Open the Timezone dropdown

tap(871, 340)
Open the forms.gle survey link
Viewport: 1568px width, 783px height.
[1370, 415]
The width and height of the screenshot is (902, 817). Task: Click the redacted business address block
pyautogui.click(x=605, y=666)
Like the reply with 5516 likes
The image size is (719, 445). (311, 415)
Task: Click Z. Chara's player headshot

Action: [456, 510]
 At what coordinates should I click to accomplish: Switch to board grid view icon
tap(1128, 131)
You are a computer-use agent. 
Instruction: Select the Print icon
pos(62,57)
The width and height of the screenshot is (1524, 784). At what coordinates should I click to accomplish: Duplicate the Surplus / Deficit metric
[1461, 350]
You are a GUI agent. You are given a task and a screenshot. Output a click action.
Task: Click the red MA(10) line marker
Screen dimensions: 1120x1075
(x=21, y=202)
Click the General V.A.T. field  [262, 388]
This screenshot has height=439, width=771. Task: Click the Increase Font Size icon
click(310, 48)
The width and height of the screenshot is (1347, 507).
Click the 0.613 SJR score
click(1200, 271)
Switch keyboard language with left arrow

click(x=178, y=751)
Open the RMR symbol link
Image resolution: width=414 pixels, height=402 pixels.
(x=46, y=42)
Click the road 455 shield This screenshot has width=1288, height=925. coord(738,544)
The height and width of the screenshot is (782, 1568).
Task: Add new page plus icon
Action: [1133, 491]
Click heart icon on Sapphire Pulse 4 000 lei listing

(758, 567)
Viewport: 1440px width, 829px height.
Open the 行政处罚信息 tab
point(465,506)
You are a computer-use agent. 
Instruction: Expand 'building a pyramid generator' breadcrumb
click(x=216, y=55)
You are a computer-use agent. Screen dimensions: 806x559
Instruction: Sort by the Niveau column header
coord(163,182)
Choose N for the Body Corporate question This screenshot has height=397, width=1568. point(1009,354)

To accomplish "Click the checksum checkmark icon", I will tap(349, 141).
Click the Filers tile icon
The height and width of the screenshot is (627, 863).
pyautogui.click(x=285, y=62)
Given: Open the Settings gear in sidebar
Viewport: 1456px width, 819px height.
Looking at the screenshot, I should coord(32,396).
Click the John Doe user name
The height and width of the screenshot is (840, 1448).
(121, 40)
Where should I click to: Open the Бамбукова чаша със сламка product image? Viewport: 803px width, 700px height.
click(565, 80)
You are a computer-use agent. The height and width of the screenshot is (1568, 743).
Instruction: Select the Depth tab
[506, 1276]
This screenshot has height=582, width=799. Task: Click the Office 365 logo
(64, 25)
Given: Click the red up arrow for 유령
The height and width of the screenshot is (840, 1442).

________

**Exercise**:
Transcribe every record above exactly as it appears.

**Written response**:
Open the Timezone dropdown

tap(871, 340)
Open the forms.gle survey link
Viewport: 1568px width, 783px height.
[1370, 415]
The width and height of the screenshot is (902, 817). Task: Click the redacted business address block
pyautogui.click(x=605, y=666)
Like the reply with 5516 likes
The image size is (719, 445). (311, 415)
Task: Click Z. Chara's player headshot

Action: [456, 510]
 At what coordinates should I click to accomplish: Switch to board grid view icon
tap(1128, 131)
You are a computer-use agent. 
Instruction: Select the Print icon
pos(62,57)
The width and height of the screenshot is (1524, 784). At what coordinates should I click to accomplish: Duplicate the Surplus / Deficit metric
[1461, 350]
You are a GUI agent. You are given a task and a screenshot. Output a click action.
Task: Click the red MA(10) line marker
Screen dimensions: 1120x1075
(x=21, y=202)
Click the General V.A.T. field  [262, 388]
This screenshot has height=439, width=771. Task: Click the Increase Font Size icon
click(310, 48)
The width and height of the screenshot is (1347, 507).
Click the 0.613 SJR score
click(1200, 271)
Switch keyboard language with left arrow

click(x=178, y=751)
Open the RMR symbol link
Image resolution: width=414 pixels, height=402 pixels.
(x=46, y=42)
Click the road 455 shield This screenshot has width=1288, height=925. coord(738,544)
The height and width of the screenshot is (782, 1568).
Task: Add new page plus icon
Action: [1133, 491]
Click heart icon on Sapphire Pulse 4 000 lei listing

(758, 567)
Viewport: 1440px width, 829px height.
Open the 行政处罚信息 tab
point(465,506)
You are a computer-use agent. 
Instruction: Expand 'building a pyramid generator' breadcrumb
click(x=216, y=55)
You are a computer-use agent. Screen dimensions: 806x559
Instruction: Sort by the Niveau column header
coord(163,182)
Choose N for the Body Corporate question This screenshot has height=397, width=1568. point(1009,354)

To accomplish "Click the checksum checkmark icon", I will tap(349, 141).
Click the Filers tile icon
The height and width of the screenshot is (627, 863).
pyautogui.click(x=285, y=62)
Given: Open the Settings gear in sidebar
Viewport: 1456px width, 819px height.
Looking at the screenshot, I should coord(32,396).
Click the John Doe user name
The height and width of the screenshot is (840, 1448).
(121, 40)
Where should I click to: Open the Бамбукова чаша със сламка product image? Viewport: 803px width, 700px height.
click(565, 80)
You are a computer-use agent. The height and width of the screenshot is (1568, 743).
Instruction: Select the Depth tab
[506, 1276]
This screenshot has height=582, width=799. Task: Click the Office 365 logo
(64, 25)
Given: Click the red up arrow for 유령
The height and width of the screenshot is (840, 1442).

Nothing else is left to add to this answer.